● **Source passage**
Ada Lovelace An inspiring woman
Today marks #IWD2019 International Women's Day and we want to celebrate the amazing work of Ada Lovelace, without whom our world, and in particular our digital world, would look very different.
There's loads of fact sheets about her personal life, parents etc, but we've chosen to concentrate on her work with Babbage's analytical engine, This was the beginning of the modern computer age...nearly 200 years ago.
Ada was about 17 when she met Charles Babbage, the mathematician and inventor. The pair became friends and worked together on numerous projects, with Babbage acting as a mentor figure.
Ada was fascinated by Babbage's ideas - think of the the most outrageous ai claim you've heard and multiply it by 100, that's now forward thinking this work was.
Writing the code
Babbage is best known as the father of the computer, he invented a machine called the difference engine, which was meant to perform mathematical calculations. Ada got a chance to look at the machine before it was finished, and was captivated by it. Babbage also created plans for another device known as the analytical engine, designed to handle more complex calculations. A machine Ada wrote code for, creating the first algorithm.
Some time later, Ada was asked to translate an article on Babbage's analytical engine that had been written by Italian engineer Luigi Federico Menabrea for a Swiss journal. She not only translated the original French text into English, but also added her own thoughts and ideas on the machine. Her notes ended up being three times longer than the original article. Her work was published in 1843, in an English science journal using the initials "A.A.L.," for Augusta Ada Lovelace. Unfortunately the article attracted little attention when she was alive.

● **What you have to do**
Continue the Ada Lovelace article above, beginning directly after its final sentence.

● **Data listing**

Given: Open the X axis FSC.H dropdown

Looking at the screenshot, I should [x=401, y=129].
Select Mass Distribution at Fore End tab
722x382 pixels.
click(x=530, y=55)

● **Answer space**
In her later years, Ada tried developing mathematical schemes to win gambling games. Unfortunately she failed and this created many problems for her, without money she was in financial peril, for an older person in the 1850's this was a game changer. Ada died from uterine cancer in London on November 27, 1852. She is buried next to her father, in the graveyard of the Church of St. Mary Magdalene in Nottingham.
Addressing the balance
Ada's contribution to the world of computer technology was HUGE, whilst Babbage had devised the first 'computer' as we know it, Ada was the person who could see ways to apply the technology, developing new ideas and applications. She was incredibly innovative and sadly, like so many of histories greatest talents, her work went unrecognised at the time and for a long time afterwards.
Here's to our modern day Ada's who continue in the same vein, innovating and developing technology. We believe that we all have a role to play in creating a #BalanceforBetter The future is exciting. Let's build a gender-balanced world.